Similarly, in the recently decided Givenchy, S.A. v. William Stuart Industries, No. 85-9911, slip. op. (S.D.N.Y. March 10, 1986), a federal district court granted a preliminary injunction pending arbitration after finding that "defendant's business, built around its relationship with Givenchy, will likely be destroyed if the 1982 Agreement is terminated. . . . [Defendant] W.S.I. would be financially crippled if [plaintiff] Givenchy is allowed to persist in its position that defendant's rights under the 1982 License Agreement have been terminated." Id. at 7. The New York Magazine agreement did not become effective until 1985, six years after Litho Prestige was formed as a subdivision of plaintiff. Thus, in no sense did the media conglomerate "build its business" around the New York Magazine contract with defendant. Furthermore, the argument that a four percent business loss will "financially cripple" plaintiff is wholly unpersuasive.
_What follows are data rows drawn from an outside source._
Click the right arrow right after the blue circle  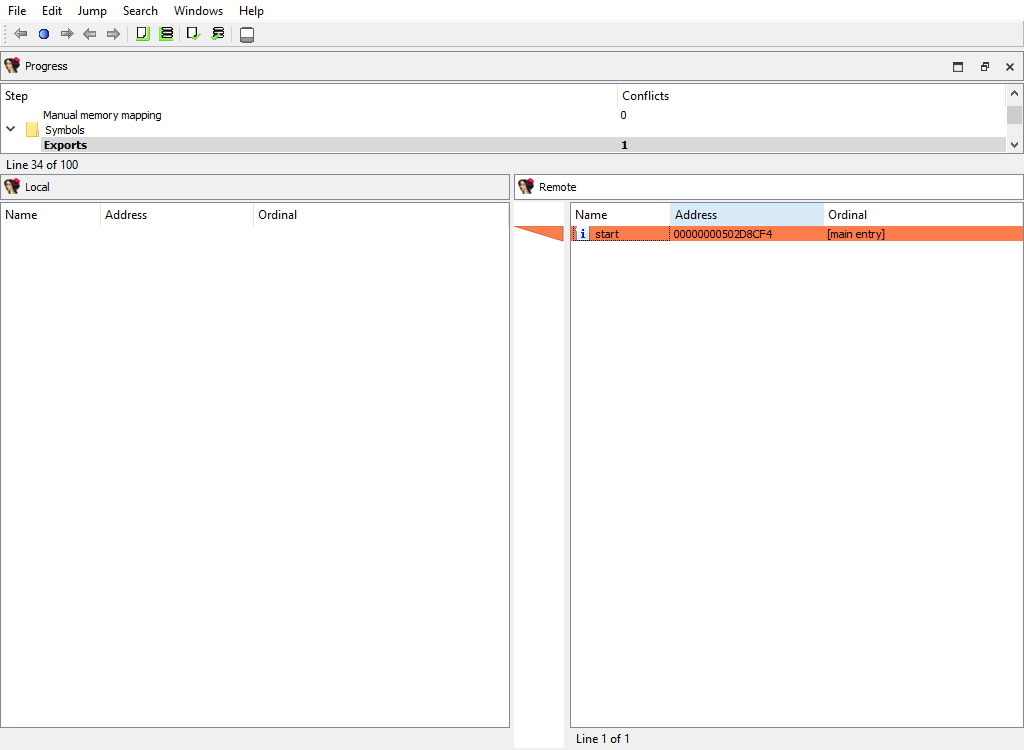(67, 34)
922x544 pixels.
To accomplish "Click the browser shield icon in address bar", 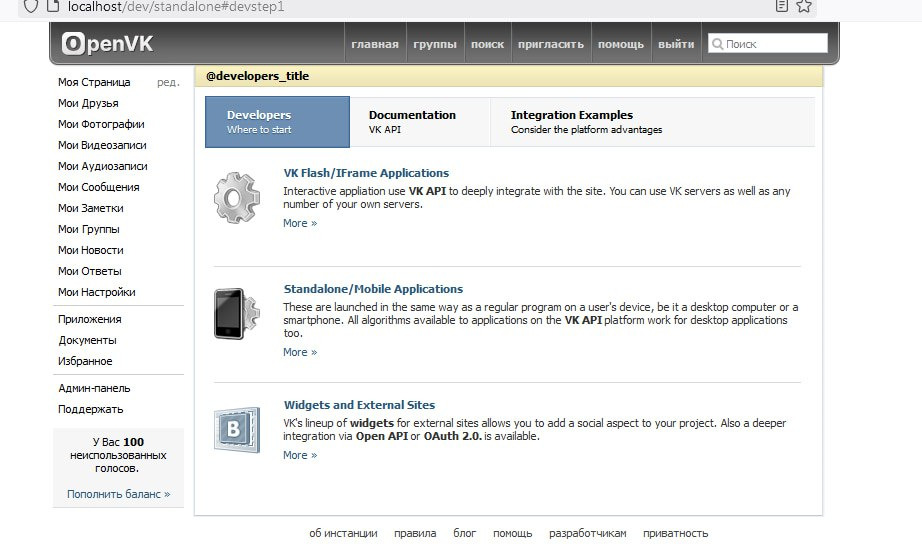I will tap(31, 6).
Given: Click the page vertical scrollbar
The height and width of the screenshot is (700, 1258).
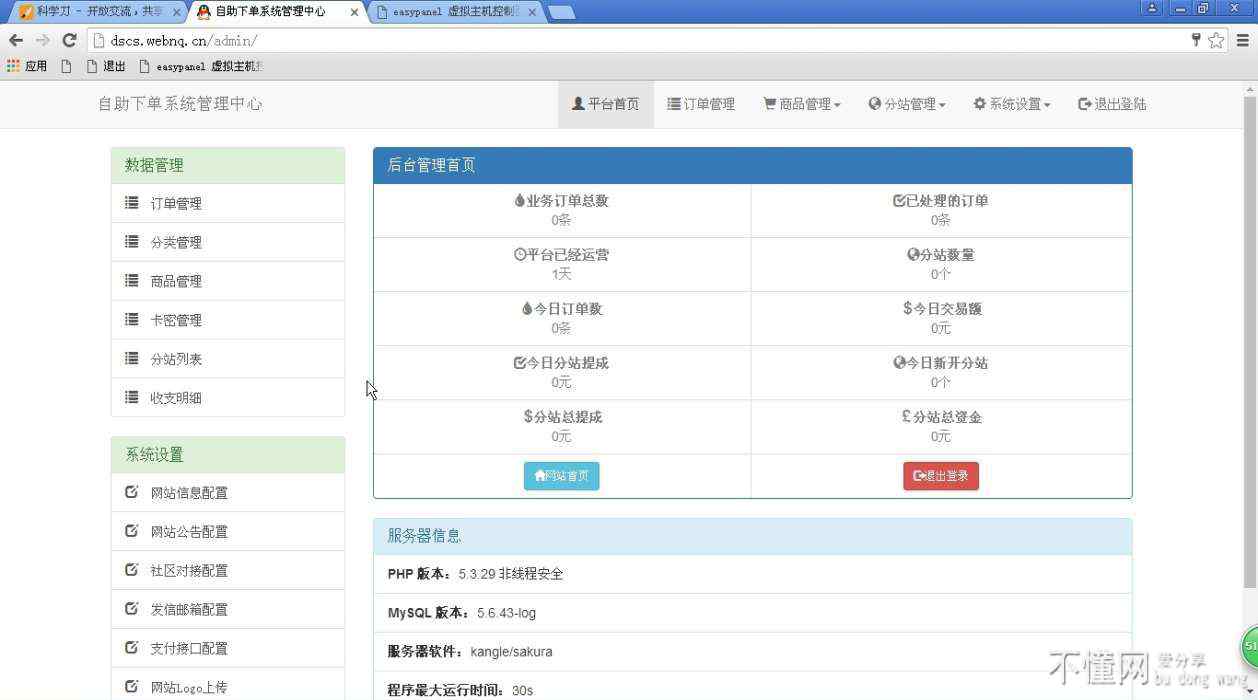Looking at the screenshot, I should [1249, 340].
Faced with the difficulty of proving irreparable harm directly flowing from the termination of the agreement, plaintiff relies upon asserted consequencies that are less direct. Plaintiff argues that while it nominally contracted with defendant, in reality plaintiff was involved in a five-way agreement not only between the two co-signitories, but also involving the Royal Bank of Canada and the governments of Canada and Quebec, who jointly financed Litho's plant expansion related to the New York Magazine printing assignment upon the understanding that the contract would last five years. Plaintiff asserts that a termination one-third of the way into the contract's five year term will impair its reputation with these entities. Such harm is highly speculative. There is no evidence that either the Quebec or Canadian government will refuse plaintiff subsidies in the future. At a recent meeting between plaintiff's president and the Royal Bank, there was no hint that plaintiff's twenty year banking relationship was even remotely in jeopardy. Moreover, to the extent reputational injury can be shown, it is compensable in money damages. Jack Kahn Music Co., Inc. v. Baldwin Piano and Organ Co., 604 F.2d 755, 761-63 (2d Cir. 1979).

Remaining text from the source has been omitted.